WHAT IS NEEDED
Please print the entries below exactly, from the line with "This screenshot has height=554, width=800." through the line with "The width and height of the screenshot is (1390, 868).", including both of those lines and leaving out all others.

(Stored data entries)
★ ★ ★
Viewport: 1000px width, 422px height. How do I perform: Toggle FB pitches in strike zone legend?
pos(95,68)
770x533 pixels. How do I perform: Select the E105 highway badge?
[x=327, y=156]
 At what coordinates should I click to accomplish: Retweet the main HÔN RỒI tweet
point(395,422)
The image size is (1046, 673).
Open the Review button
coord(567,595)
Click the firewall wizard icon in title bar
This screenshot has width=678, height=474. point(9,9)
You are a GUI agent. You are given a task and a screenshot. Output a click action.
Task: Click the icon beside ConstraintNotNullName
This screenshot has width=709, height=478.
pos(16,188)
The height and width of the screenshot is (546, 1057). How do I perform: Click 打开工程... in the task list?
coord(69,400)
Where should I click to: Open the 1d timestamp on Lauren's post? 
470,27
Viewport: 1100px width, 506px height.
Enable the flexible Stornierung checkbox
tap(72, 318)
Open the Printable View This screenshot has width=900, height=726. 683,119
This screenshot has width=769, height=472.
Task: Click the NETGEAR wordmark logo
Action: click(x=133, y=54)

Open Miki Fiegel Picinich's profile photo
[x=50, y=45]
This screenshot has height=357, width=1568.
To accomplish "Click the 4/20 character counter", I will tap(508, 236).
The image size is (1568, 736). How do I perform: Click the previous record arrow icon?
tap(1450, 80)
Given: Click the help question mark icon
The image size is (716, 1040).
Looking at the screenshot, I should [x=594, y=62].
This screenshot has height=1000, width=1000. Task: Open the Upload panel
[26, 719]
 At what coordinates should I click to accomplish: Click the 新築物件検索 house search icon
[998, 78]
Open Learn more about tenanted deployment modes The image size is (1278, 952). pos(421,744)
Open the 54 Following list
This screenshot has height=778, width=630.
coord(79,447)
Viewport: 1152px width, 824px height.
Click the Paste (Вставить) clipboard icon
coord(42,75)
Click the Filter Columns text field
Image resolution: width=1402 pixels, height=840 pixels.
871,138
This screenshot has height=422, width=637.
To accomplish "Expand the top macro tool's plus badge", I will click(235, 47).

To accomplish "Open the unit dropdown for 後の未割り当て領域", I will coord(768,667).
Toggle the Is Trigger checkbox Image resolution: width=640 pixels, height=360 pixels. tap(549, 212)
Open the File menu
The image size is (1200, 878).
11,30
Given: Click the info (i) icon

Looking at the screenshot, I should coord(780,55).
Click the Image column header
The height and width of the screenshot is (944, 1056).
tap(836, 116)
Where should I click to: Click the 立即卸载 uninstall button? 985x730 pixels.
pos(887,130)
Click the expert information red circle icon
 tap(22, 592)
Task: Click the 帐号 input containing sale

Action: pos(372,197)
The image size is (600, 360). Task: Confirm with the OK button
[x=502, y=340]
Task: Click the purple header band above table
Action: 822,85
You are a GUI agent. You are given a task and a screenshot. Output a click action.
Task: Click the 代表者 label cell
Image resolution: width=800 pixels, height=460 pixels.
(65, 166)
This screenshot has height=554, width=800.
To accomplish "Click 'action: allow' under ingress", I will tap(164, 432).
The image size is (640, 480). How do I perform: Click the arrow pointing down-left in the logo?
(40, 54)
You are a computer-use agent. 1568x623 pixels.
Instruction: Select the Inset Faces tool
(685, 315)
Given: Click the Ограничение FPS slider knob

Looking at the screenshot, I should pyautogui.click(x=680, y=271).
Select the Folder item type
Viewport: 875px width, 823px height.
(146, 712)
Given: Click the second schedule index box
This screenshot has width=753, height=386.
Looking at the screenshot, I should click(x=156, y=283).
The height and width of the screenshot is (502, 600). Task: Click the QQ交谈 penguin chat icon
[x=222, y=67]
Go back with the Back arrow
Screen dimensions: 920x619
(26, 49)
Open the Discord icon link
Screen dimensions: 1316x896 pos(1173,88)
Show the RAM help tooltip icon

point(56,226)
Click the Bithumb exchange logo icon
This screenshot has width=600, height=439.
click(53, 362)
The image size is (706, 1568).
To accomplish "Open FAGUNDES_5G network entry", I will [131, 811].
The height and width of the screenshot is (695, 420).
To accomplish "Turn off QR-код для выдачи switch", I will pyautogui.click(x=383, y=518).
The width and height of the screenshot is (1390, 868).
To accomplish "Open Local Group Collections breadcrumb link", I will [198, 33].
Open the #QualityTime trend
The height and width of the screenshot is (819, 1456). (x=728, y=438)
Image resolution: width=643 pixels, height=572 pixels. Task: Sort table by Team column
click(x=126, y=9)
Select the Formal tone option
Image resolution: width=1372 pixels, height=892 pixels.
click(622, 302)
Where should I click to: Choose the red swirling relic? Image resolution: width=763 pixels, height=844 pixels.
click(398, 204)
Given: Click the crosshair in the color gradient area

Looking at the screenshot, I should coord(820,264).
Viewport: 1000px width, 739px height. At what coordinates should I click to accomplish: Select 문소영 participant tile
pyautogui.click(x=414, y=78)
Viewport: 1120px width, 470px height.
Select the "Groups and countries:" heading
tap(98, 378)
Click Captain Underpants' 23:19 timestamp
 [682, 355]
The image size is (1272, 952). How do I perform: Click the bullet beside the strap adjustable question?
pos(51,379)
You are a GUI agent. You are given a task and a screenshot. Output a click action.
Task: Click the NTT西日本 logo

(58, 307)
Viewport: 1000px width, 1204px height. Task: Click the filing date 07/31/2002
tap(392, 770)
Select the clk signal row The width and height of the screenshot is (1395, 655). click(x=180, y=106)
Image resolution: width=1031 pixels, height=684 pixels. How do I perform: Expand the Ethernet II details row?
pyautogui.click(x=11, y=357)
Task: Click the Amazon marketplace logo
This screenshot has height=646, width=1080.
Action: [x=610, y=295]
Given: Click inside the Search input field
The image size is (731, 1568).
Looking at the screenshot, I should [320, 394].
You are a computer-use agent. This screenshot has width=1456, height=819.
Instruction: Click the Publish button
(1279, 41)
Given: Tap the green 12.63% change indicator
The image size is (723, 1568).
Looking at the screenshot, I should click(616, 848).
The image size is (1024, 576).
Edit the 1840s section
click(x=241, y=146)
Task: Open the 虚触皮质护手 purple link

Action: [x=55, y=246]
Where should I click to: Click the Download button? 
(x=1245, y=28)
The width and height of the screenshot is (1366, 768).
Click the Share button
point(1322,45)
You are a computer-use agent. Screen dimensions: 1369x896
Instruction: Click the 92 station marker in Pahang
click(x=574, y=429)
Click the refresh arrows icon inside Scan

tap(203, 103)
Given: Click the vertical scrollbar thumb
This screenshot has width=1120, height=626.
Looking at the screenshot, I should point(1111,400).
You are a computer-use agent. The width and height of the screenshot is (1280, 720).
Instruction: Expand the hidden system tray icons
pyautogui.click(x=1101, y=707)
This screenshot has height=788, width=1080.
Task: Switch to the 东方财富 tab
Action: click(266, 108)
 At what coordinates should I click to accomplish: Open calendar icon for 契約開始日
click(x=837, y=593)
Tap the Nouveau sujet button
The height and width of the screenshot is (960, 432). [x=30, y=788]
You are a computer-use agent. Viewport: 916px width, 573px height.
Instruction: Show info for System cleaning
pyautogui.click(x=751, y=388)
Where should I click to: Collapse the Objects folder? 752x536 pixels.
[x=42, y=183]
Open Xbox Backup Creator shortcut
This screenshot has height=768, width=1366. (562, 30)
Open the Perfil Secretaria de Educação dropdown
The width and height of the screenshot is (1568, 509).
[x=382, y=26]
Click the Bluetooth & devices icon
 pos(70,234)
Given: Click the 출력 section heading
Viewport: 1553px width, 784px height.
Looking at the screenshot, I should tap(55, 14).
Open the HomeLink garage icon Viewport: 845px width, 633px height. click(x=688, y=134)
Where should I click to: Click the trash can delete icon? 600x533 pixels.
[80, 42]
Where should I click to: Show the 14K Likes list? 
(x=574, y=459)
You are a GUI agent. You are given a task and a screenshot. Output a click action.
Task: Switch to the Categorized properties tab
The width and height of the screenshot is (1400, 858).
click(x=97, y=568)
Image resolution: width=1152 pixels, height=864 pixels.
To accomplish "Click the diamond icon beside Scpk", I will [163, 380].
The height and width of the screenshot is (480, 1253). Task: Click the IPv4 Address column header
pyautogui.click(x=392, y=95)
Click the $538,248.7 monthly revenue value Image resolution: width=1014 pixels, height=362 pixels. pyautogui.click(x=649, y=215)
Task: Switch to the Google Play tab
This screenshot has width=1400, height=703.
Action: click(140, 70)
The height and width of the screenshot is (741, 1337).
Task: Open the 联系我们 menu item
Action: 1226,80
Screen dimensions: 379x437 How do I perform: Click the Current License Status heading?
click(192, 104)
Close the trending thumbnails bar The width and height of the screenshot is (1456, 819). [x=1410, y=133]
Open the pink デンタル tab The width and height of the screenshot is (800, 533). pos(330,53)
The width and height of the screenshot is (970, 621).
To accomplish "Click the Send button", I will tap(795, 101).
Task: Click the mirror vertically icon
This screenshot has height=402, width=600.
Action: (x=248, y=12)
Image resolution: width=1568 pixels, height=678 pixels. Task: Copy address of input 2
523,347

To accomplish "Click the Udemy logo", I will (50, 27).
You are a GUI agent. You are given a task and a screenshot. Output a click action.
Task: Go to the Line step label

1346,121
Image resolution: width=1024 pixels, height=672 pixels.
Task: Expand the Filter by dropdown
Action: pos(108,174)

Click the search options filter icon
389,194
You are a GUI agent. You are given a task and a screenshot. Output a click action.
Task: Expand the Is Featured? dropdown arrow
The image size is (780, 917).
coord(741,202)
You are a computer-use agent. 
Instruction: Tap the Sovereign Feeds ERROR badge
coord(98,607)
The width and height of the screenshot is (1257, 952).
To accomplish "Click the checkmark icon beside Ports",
★ ★ ★
EXERCISE RESPONSE
This screenshot has height=554, width=800.
To accomplish "Click 'action: allow' under ingress", I will tap(164, 432).
The image size is (640, 480). How do I perform: Click the arrow pointing down-left in the logo?
(40, 54)
You are a computer-use agent. 1568x623 pixels.
Instruction: Select the Inset Faces tool
(685, 315)
Given: Click the Ограничение FPS slider knob

Looking at the screenshot, I should pyautogui.click(x=680, y=271).
Select the Folder item type
Viewport: 875px width, 823px height.
(146, 712)
Given: Click the second schedule index box
This screenshot has width=753, height=386.
Looking at the screenshot, I should click(x=156, y=283).
The height and width of the screenshot is (502, 600). Task: Click the QQ交谈 penguin chat icon
[x=222, y=67]
Go back with the Back arrow
Screen dimensions: 920x619
(26, 49)
Open the Discord icon link
Screen dimensions: 1316x896 pos(1173,88)
Show the RAM help tooltip icon

point(56,226)
Click the Bithumb exchange logo icon
This screenshot has width=600, height=439.
click(53, 362)
The image size is (706, 1568).
To accomplish "Open FAGUNDES_5G network entry", I will [131, 811].
The height and width of the screenshot is (695, 420).
To accomplish "Turn off QR-код для выдачи switch", I will pyautogui.click(x=383, y=518).
The width and height of the screenshot is (1390, 868).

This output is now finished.